[Dataset entries]
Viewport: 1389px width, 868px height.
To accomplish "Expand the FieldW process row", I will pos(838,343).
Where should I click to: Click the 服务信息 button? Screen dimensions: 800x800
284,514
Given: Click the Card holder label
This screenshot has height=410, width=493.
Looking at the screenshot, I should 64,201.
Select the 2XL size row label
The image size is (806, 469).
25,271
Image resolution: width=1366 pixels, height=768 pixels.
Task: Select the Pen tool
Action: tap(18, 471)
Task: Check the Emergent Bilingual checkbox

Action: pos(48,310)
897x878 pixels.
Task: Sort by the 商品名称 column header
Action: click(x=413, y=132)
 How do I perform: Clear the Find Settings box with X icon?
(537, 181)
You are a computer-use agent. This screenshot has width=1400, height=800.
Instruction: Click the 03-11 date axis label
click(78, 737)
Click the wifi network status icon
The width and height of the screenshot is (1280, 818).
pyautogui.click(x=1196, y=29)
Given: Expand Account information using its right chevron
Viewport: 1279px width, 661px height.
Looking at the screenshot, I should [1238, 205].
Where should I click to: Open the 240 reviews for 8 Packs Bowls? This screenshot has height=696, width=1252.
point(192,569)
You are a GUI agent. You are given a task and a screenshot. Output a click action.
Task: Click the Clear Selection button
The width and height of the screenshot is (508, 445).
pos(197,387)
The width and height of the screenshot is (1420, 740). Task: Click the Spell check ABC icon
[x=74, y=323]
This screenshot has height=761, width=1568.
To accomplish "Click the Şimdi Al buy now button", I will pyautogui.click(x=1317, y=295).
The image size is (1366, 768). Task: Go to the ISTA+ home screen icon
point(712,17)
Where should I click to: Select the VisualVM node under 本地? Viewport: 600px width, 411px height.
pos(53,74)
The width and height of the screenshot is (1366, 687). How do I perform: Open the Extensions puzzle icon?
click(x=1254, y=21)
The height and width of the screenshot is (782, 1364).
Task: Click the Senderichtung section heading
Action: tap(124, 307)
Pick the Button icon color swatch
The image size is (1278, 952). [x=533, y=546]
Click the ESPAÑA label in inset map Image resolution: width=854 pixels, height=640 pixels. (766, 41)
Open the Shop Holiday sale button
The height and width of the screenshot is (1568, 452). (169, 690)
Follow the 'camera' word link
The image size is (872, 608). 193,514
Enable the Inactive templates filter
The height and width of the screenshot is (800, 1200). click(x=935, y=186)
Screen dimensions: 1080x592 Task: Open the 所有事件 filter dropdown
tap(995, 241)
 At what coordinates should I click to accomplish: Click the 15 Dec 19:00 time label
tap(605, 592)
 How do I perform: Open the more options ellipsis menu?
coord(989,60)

> Prompt: Repeat the data above in full, word for word.

> Task solution:
Viewport: 1389px width, 868px height.
To accomplish "Expand the FieldW process row", I will pos(838,343).
Where should I click to: Click the 服务信息 button? Screen dimensions: 800x800
284,514
Given: Click the Card holder label
This screenshot has height=410, width=493.
Looking at the screenshot, I should 64,201.
Select the 2XL size row label
The image size is (806, 469).
25,271
Image resolution: width=1366 pixels, height=768 pixels.
Task: Select the Pen tool
Action: tap(18, 471)
Task: Check the Emergent Bilingual checkbox

Action: pos(48,310)
897x878 pixels.
Task: Sort by the 商品名称 column header
Action: click(x=413, y=132)
 How do I perform: Clear the Find Settings box with X icon?
(537, 181)
You are a computer-use agent. This screenshot has width=1400, height=800.
Instruction: Click the 03-11 date axis label
click(78, 737)
Click the wifi network status icon
The width and height of the screenshot is (1280, 818).
pyautogui.click(x=1196, y=29)
Given: Expand Account information using its right chevron
Viewport: 1279px width, 661px height.
Looking at the screenshot, I should [1238, 205].
Where should I click to: Open the 240 reviews for 8 Packs Bowls? This screenshot has height=696, width=1252.
point(192,569)
You are a GUI agent. You are given a task and a screenshot. Output a click action.
Task: Click the Clear Selection button
The width and height of the screenshot is (508, 445).
pos(197,387)
The width and height of the screenshot is (1420, 740). Task: Click the Spell check ABC icon
[x=74, y=323]
This screenshot has height=761, width=1568.
To accomplish "Click the Şimdi Al buy now button", I will pyautogui.click(x=1317, y=295).
The image size is (1366, 768). Task: Go to the ISTA+ home screen icon
point(712,17)
Where should I click to: Select the VisualVM node under 本地? Viewport: 600px width, 411px height.
pos(53,74)
The width and height of the screenshot is (1366, 687). How do I perform: Open the Extensions puzzle icon?
click(x=1254, y=21)
The height and width of the screenshot is (782, 1364).
Task: Click the Senderichtung section heading
Action: tap(124, 307)
Pick the Button icon color swatch
The image size is (1278, 952). [x=533, y=546]
Click the ESPAÑA label in inset map Image resolution: width=854 pixels, height=640 pixels. (766, 41)
Open the Shop Holiday sale button
The height and width of the screenshot is (1568, 452). (169, 690)
Follow the 'camera' word link
The image size is (872, 608). 193,514
Enable the Inactive templates filter
The height and width of the screenshot is (800, 1200). click(x=935, y=186)
Screen dimensions: 1080x592 Task: Open the 所有事件 filter dropdown
tap(995, 241)
 At what coordinates should I click to accomplish: Click the 15 Dec 19:00 time label
tap(605, 592)
 How do I perform: Open the more options ellipsis menu?
coord(989,60)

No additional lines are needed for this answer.